== Consigna ==
Según el fragmento citado, ¿en qué dirección de Barcelona se concentró una veintena de personas frente a la sede de la antigua DGAIA?

== Fragmento citado ==
II · LAS PUERTAS DE AFUERA

 

En Barcelona, en la avenida del Paral·lel número 52, una veintena de personas se concentró frente a la sede de la antigua DGAIA —la institución que tuteló a Noelia durante cinco años, desde el divorcio de sus padres hasta que cumplió la mayoría de edad—. Rezaron. Dejaron flores. Una diputada de veinticinco años —exactamente la misma edad que Noelia— habló de "cultura de la muerte" y de la necesidad de volver a "la cultura de la vida".

Hay algo profundamente simbólico en que eligieran ese edificio. Sin quererlo, señalaron con precisión el lugar donde empieza la pregunta verdadera: no en el quirófano ni en el juzgado, sino aquí, en las instituciones que reciben a los niños que la vida ha dejado solos y que deben decidir qué hacer con ellos. Noelia entró en ese sistema a los trece años. Salió a los dieciocho. Nadie sabe —o nadie ha explicado— qué pasó en esos cinco años, qué recibió, qué no recibió, qué se perdió allí dentro.

 

FRAGMENTO DE CONTEXTO

 

Noelia denunció dos agresiones sexuales. La última, grupal, ocurrió días antes de que se arrojara por la ventana de un quinto piso en octubre de 2022. No la denunció. "Fue justo antes de intentar suicidarme", explicó. No hubo denuncia. No hubo investigación. El sistema que debía protegerla no supo —o no pudo— estar ahí. El sistema que ella pidió que la dejara ir tardó dos años en conseguirlo.

 

III · LOS QUE REZARON Y LOS QUE NO DIJERON NADA

 

El presidente de la Conferencia Episcopal dijo en redes sociales que el sufrimiento de Noelia "estremece", pero que "su verdadero alivio no es el suicidio". La subcomisión para la Familia añadió que la eutanasia es una "derrota social" y la "ruptura deliberada del vínculo del cuidado".

 

Es legítimo sostener esas posiciones. Lo que resulta más difícil de sostener es la cronología: cuántos de quienes rezaron hoy por Noelia rezaron también —o actuaron, o protestaron, o escribieron cartas— cuando Noelia tenía dieciséis años y estaba en un centro de menores. O cuando fue agredida. O cuando cayó. El cuidado que no llegó antes no puede presentarse únicamente como argumento contra el final.

== Material proporcionado ==
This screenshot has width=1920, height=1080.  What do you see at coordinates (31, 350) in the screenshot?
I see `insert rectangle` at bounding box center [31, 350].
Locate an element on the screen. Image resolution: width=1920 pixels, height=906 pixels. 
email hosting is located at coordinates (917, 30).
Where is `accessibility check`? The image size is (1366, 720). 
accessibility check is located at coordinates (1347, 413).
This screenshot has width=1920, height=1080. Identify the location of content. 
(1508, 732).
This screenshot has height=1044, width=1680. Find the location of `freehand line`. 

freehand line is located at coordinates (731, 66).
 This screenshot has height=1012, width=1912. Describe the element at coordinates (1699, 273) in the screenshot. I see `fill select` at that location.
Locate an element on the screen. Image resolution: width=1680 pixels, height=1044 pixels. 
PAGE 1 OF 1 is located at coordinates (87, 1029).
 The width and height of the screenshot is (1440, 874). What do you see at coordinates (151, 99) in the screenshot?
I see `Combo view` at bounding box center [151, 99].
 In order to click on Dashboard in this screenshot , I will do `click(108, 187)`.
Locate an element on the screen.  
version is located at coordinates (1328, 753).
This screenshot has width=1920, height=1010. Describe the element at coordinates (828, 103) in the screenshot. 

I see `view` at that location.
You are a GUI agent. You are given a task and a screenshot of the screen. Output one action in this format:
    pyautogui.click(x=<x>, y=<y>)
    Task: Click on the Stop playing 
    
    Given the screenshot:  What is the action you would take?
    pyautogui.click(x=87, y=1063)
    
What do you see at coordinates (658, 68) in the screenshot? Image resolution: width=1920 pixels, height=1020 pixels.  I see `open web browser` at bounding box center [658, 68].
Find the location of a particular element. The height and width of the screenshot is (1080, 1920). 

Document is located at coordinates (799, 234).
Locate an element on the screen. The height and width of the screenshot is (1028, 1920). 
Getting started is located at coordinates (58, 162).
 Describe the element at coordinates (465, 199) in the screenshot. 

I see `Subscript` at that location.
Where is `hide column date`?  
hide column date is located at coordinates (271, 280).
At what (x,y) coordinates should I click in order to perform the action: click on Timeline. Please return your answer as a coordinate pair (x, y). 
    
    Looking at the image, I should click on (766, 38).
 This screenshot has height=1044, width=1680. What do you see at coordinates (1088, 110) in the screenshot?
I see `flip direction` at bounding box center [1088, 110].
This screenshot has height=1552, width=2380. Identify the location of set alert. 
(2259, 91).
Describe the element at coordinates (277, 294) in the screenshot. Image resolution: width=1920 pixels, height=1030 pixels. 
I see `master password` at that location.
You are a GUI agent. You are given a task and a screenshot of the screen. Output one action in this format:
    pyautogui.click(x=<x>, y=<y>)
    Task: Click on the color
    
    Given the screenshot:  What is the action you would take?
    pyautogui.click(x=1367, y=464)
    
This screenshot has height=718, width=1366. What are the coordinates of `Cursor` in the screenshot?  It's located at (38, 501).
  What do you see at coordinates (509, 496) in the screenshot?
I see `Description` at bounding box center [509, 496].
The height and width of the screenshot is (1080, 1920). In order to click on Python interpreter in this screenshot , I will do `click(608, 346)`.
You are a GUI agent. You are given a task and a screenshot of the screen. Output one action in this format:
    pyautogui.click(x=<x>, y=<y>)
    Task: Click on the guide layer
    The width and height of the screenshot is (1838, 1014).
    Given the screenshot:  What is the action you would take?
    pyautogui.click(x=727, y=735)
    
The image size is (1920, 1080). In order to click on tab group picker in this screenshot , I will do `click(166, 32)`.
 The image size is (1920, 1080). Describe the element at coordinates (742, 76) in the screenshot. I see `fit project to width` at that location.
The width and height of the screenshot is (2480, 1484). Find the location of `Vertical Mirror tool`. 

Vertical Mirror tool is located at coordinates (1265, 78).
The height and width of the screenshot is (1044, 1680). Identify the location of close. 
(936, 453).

== Solución propuesta ==
En la avenida del Paral·lel número 52.